Особенность нынешнего фрагмента истории в том, что демократия отождествила себя с либеральным рынком, отныне демократия находится в зависимости от соревновательного торжества сильного над слабым, и демократия объявляет своим достижением победу успешного над неуспешным. Победа в соревновании ничем не плоха: ведь у всякого следующего, потенциально сильного, тоже есть шанс на победу. Но отличие этих триумфов от триумфов, допустим, Перикла в том, что общество от победы сильного не выигрывает. Предметом заботы Перикловой демократии или демократии Джефферсона было общество, а не отдельный результат соревнований. Сегодня общество — это арена либерального рынка, в лучшем случае — зрители, но скорее — помеха соревнованиям. По замыслу, демократия не допускает торжества сильного над слабым: торжество случается в ходе соревнований, но уравновешивается правами прочих граждан — сильный оказывается в зависимости от общества, в котором разделяет обязанности гражданина. Но гибрид последнего времени «демократия — либеральный рынок» утверждает торжество над слабым как вечное, создает касту «сверхграждан», сильнейших игроков, граждан мира-рынка, — но отнюдь не граждан конкретного общества. Успешный на рынке автоматически делается влиятельным в политике; причем лишь ситуативно это политика конкретных стран — поскольку рынок не знает границ. Президенты банков, главы концернов, владельцы месторождений представляют не общество и даже не собственно капитал — но новое образование, демократическую номенклатуру.
Демократическая номенклатура вовсе не напоминает социалистическую номенклатуру времен Брежнева, многократно описанную и презираемую. Директора заводов, которые становились секретарями райкомов, — мы знали эту номенклатуру; сегодня речь об ином. И это не хрестоматийные капиталисты — эксплуататоры трудового народа, как их пытается представить критика слева. Новая демократическая номенклатура лишь условно представляет интересы правых, эта идеология не принципиально правая. Существенно то, что так называемые левые взгляды представлены в новой номенклатуре наряду с правыми и левая фразеология вошла в новую идеологию на правах орнамента. Ханна Арендт в сущности не противоречит Айн Рэнд, а как бы ее обрамляет, дамы представляют новую идеологию одинаково страстно. Современная идеология — и это важно — выстроена с использованием так называемого левого дискурса, она базируется на том понимании авангарда, какое несли левые мыслители, она оперирует понятиями радикального искусства, у новой идеологии есть своя, не классическая, не категориальная, философия; у нее своя, и совсем не консервативная, система ценностей. Собственно говоря, воспринимая идеологию всю целиком — а только так и можно составить об идеологии представление: Дейнеку и Симонова невозможно отторгнуть от краткого курса ВКП(б), — убеждаешься, что это совсем не классическая правая доктрина. Система ценностей новой идеологии обслуживается аванградными форумами искусств, беспредметным творчеством, левыми кураторами, и условный левый Славой Жижек делает для новой идеологии не меньше, нежели условные правые Чейни или Рамсфельд: все они обслуживают новое мышление. Класс нового типа, созданный демократическим рынком, новая демократическая номенклатура — это класс свободолюбивый, исповедующий идеалы личной свободы для каждого; то, что ситуативно его представители оказываются феодалами, не отменяет их прогрессивных убеждений — они верят в свободу и развитие каждой личности. Они даже не хотят угнетать других, у них просто иначе не получается. Идеология демократической номенклатуры предстает сегодня наиболее прогрессивным учением. Граждан убедили, что наличие богатых феодалов символизирует их собственные свободы, многие в это поверили, тысячи журналистов доказывают это положение ежедневно. И сами феодалы верят, что творят добро.

- Письменное задание: Кого, согласно фрагменту о демократии и либеральном рынке, представляют президенты банков, главы концернов и владельцы месторождений?

- Исходные данные:

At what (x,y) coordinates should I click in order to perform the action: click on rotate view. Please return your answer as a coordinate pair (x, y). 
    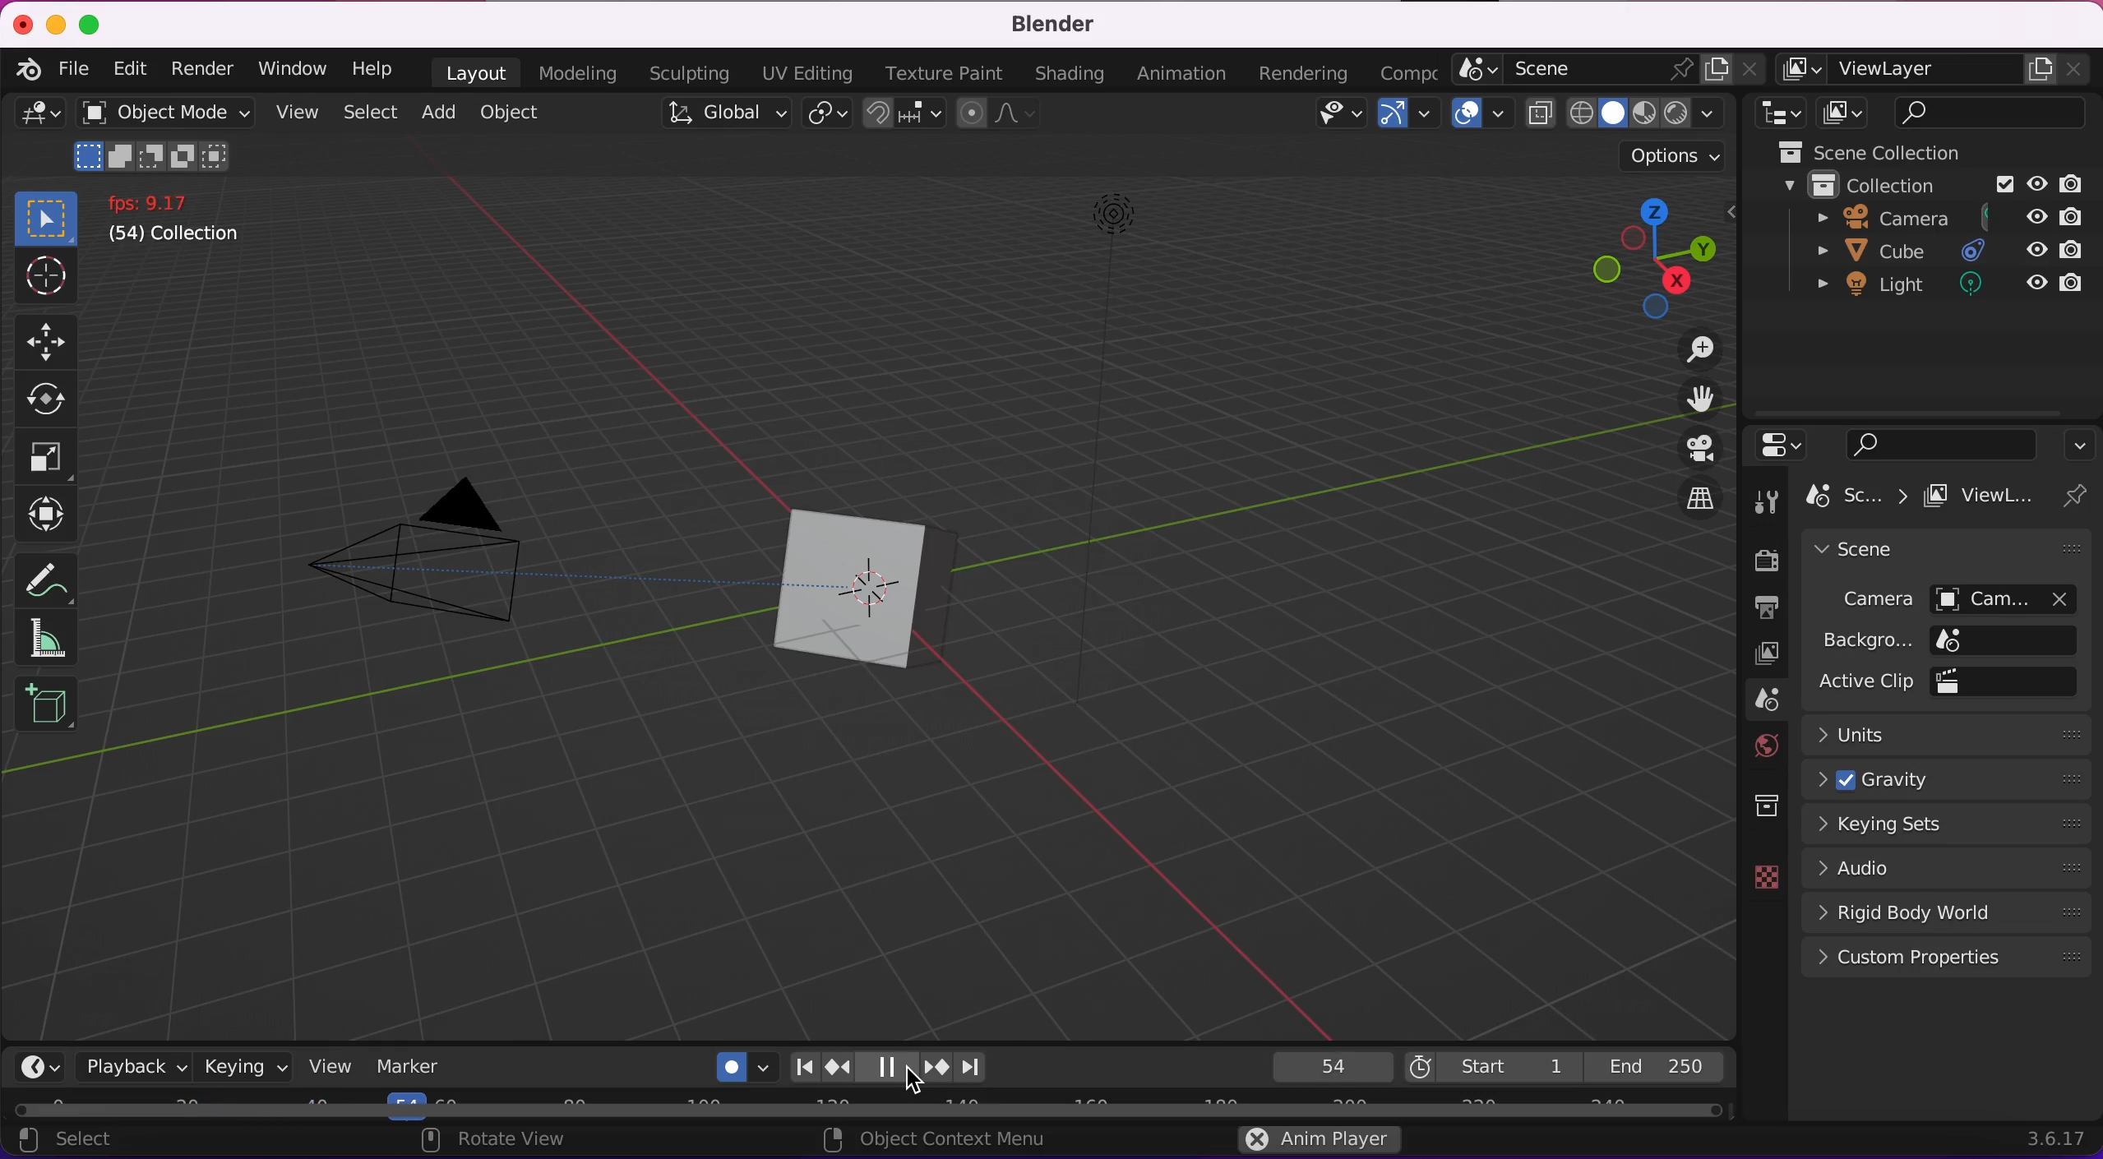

- Решение задачи: Не общество и не собственно капитал, а новое образование — демократическую номенклатуру.